I like seeing people get stymied and show a little emotion (we are HUMAN!!) and just say in their own honest way they are stuck and can't answer the question, I usually follow up with something along the lines of "okay, you can't answer that, so how would approach coming up with an answer to something that you can't immediately get your mind around" and steer the interview into a bull session on how they approach problem solving.

Basically, an interview is a complicated thing, there are no wrong and right answers, and there is a lot of feel involved.

Short Form: I'd be more concerned about how you reacted to bombing, as opposed to just the fact that you bombed an answer.
posted by roboton666 at 12:34 AM on July 27, 2011 [2 favorites]

I hate that question when it comes after talking about work. The interviewer is suggesting you're not that good at your job. It's really a question about taking criticism. If you show how pre-occupying their words are to you by re-answering an interview question the next day, then you're showing you don't handle criticism well.
posted by michaelh at 6:39 AM on July 27, 2011

I say you should send the email, and so do many so called professional job coaches. A followup thank you, with a bit of further explanation about one of the questions asked does not seem desperate. It shows that you were listening, and care that you may not have given the most appropriate answer.
posted by Gungho at 6:57 AM on July 27, 2011

Best answer: I think there are questions that it is appropriate to send an email follow up on and questions that it is not appropriate to do so.
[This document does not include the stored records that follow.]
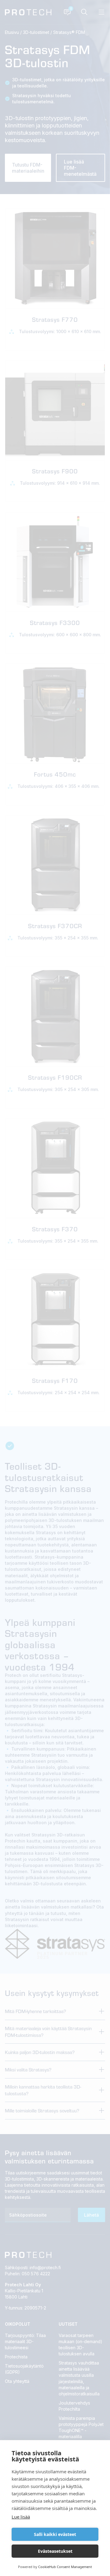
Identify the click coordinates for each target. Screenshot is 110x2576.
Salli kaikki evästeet (55, 2534)
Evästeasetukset (55, 2551)
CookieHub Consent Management (65, 2566)
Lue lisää (21, 2517)
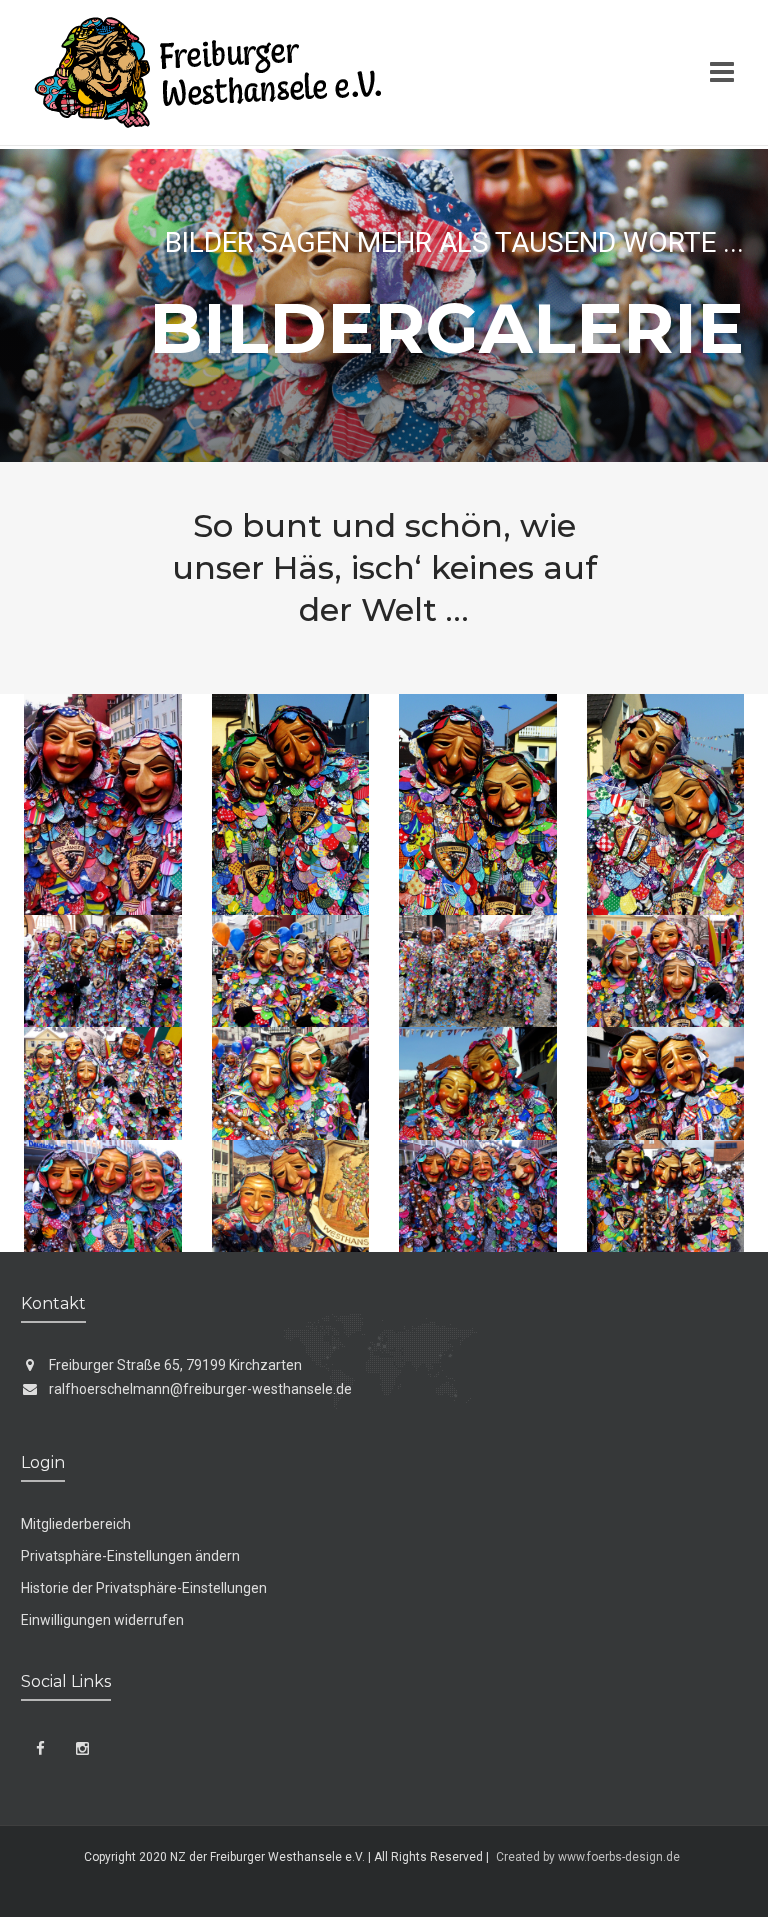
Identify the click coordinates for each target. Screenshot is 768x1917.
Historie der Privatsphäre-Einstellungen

To my mind, if this was a job-critical question then I, as interviewer, would appreciate you coming back to me with a follow-up clarification or expansion.

However, if it was just a bit of interview candy (which is what it sounds like based on your description) then I don't see the point and it would probably just look you trying to make yourself appear perfect instead of accepting that you came across as human.
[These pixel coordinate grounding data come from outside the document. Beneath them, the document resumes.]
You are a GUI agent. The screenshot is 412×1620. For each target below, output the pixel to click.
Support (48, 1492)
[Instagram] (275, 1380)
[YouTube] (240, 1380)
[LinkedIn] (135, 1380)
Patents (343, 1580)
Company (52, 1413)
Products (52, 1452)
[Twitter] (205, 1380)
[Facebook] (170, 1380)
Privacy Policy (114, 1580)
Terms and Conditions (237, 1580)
It's your call, of course, as to whether this question was job-critical or not.

Best of luck, I hope you get the position, make sure you communicate your enthusiasm in your thank you note. If there's one thing that sells me on an interviewee it's the fact that they really, really want the position - and conversely, it still amazes me how un-enthusiastic some people are.
posted by HopStopDon'tShop at 7:11 AM on July 27, 2011

Response by poster: I didn't send the email. But I did get the job! I'm so excited and happy. Thanks, hive!!!
posted by hazyjane at 8:10 AM on July 27, 2011 [9 favorites]

I sent a relatively brief but meaningful email regarding some things that I felt I either didn't get across or didn't really express well for a job. I got the job. I don't know. I don't think it hurts.

Oh you got the job! Congrats!
posted by sully75 at 10:35 AM on July 27, 2011

Well done you! Good luck.
posted by dmt at 4:13 PM on July 27, 2011


Yeah, my last job I messed up a math portion, only to realize it about 30 seconds after I left the office. I emailed a thank you to the hiring manager to 'thank them for the interview' but I did add the correct answer and a humble apology towards the end as an aside. He still talks about it to other people when he introduces me.

Don't ever be afraid to admit you made a mistake. Very few people truly are.